The type-system is what allows Julia to meet its goals. The mix of strong and dynamic typing enables Python-like productivity with C++ or Rust-like performance. Julia is not an interpreted language. It compiles its code to native binary just like C, C++, Go, or Rust. The compilation and execution, though, are what sets it 1000 feet apart from all those other languages.
Here’s a simplified, brief outline of the steps in Julia’s code execution model:
- Julia process starts up.
- Code is parsed.
- For each code chunk:
- If it hasn’t yet been compiled, decide whether to interpret or JIT compile it and then execute:
- If compile then infer the types and use LLVM to produce native code.
- Execute the newly-created native code.
- If it has been compiled, execute it.
- If it hasn’t yet been compiled, decide whether to interpret or JIT compile it and then execute:
- Repeat until the program ends or the user closes the REPL.
It’s quite apparent that the compilation and type inference happen at a very different time compared to other compiled languages. Using Rust, you compile your code just once. Execution isn’t taxed by consecutive recompilation.
The result is quite a big negative surprise to Julia’s newcomers. Each time you run your app, there’s a significant slowdown before you see anything. It’s called the “time to first plot” issue. This is because, for example, a data scientist may want to generate some plots during her “exploratory data analysis”. Doing it in languages that are slower on paper — like R — makes those plots appear way quicker than in Julia.

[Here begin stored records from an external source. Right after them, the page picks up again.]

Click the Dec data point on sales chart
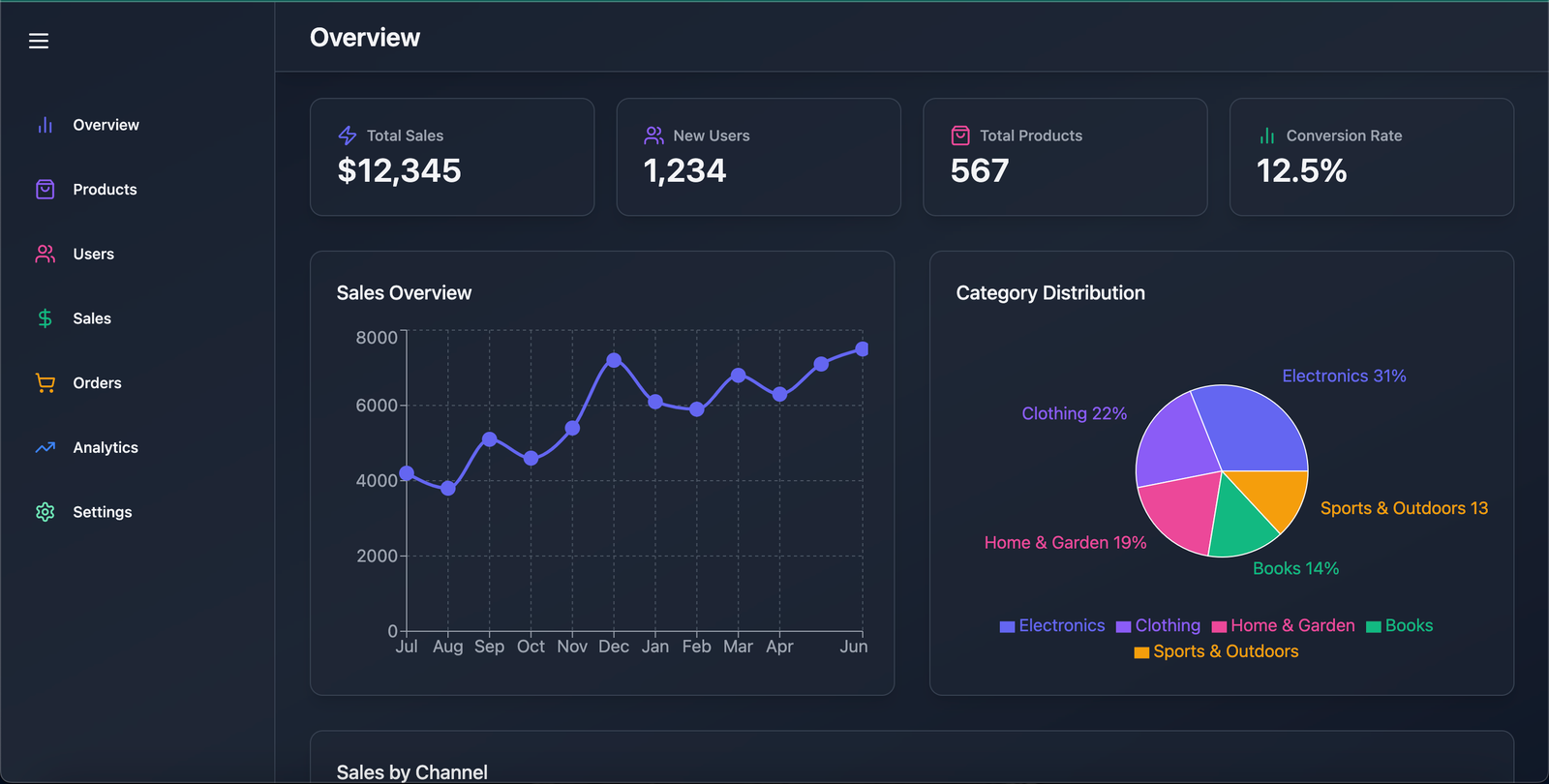This screenshot has height=784, width=1549. point(614,360)
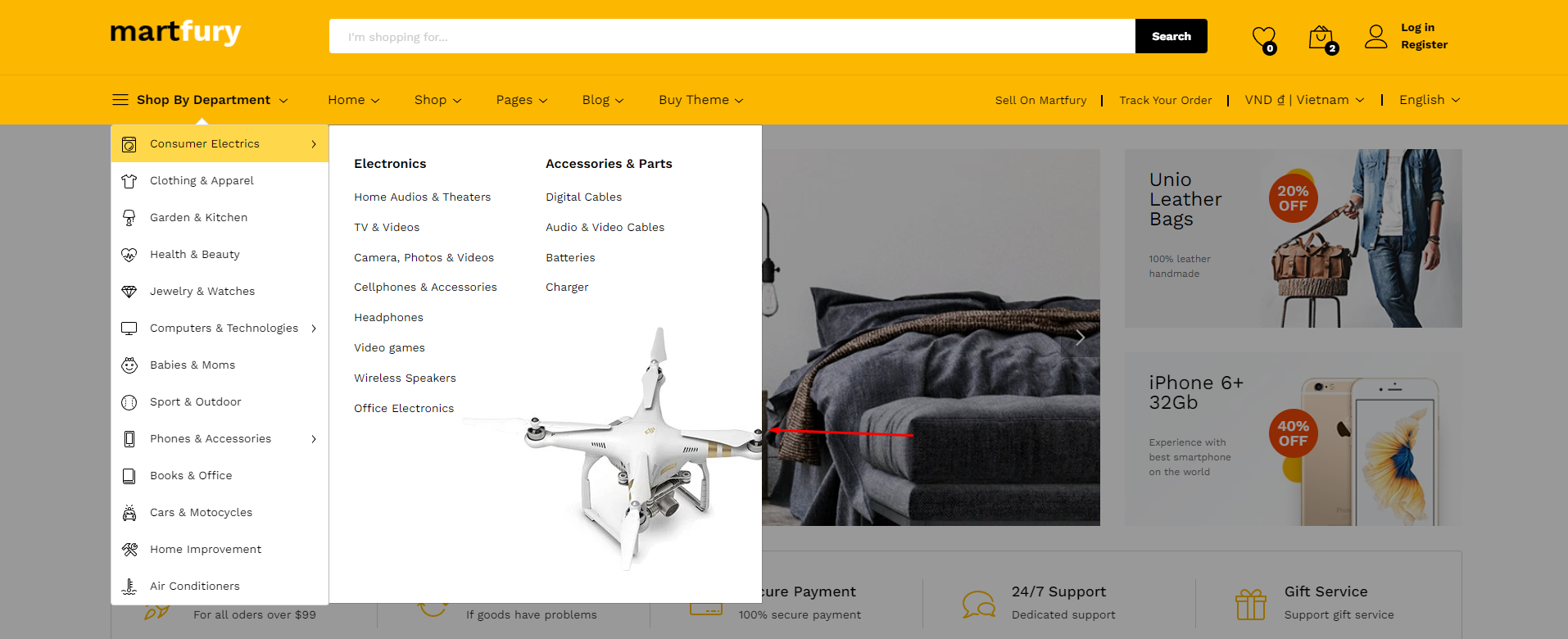Open the Headphones category link
Image resolution: width=1568 pixels, height=639 pixels.
pyautogui.click(x=388, y=318)
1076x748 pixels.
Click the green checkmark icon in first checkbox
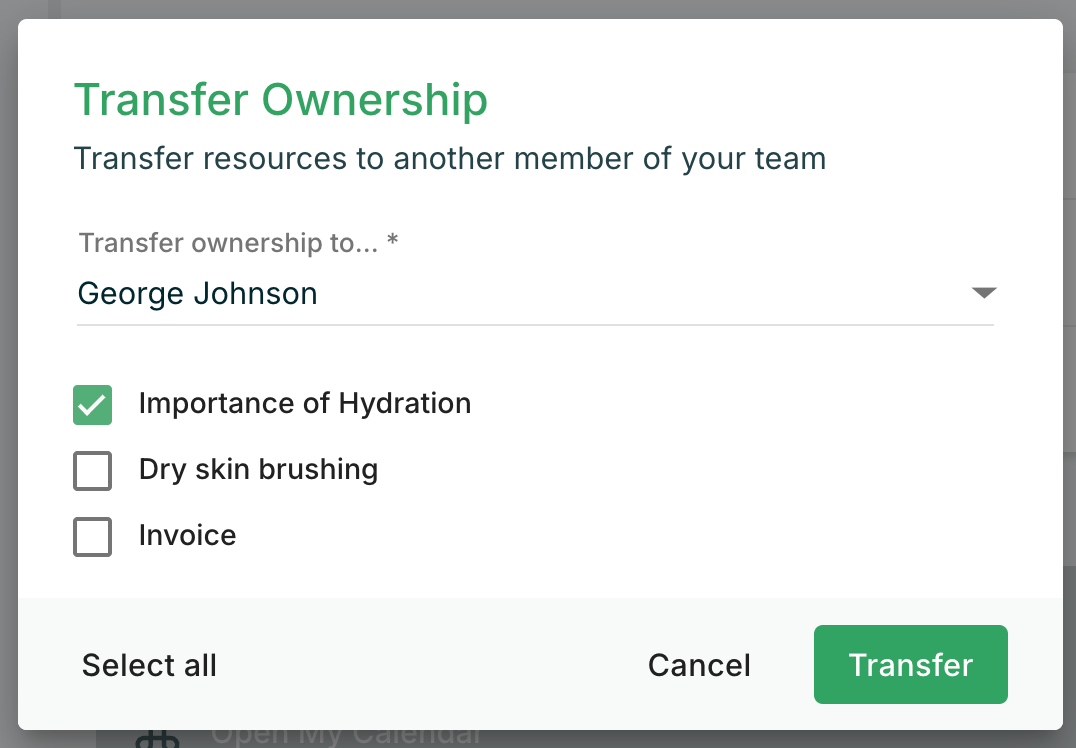coord(92,404)
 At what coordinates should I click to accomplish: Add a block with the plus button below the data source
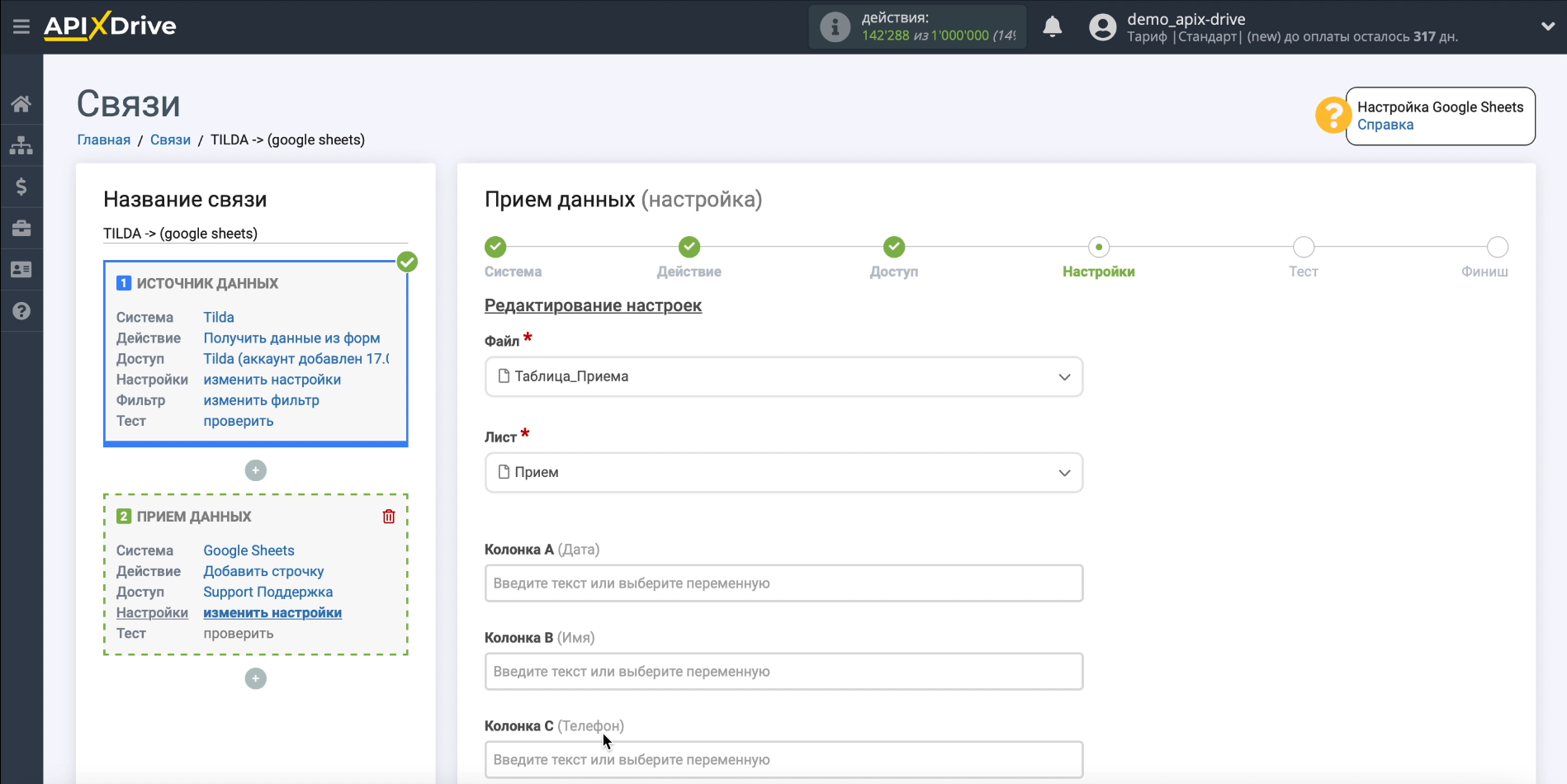click(x=256, y=470)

There are more “time to first X” issues in Julia
Julia’s execution model makes more aspects trickier than just seeing the first plot. If you’re a software engineer who’s used to following the test-driven development (TDD) approach, you’re in for a big surprise.
In languages like Ruby or Rust, it’s easy to have a tool watch for any file changes and respond by running the project’s testing suite. I often use the watchexec tool which works with virtually any language, interpreter, or compiler. I run watchexec -cw . "bundle exec rspec --fail-fast"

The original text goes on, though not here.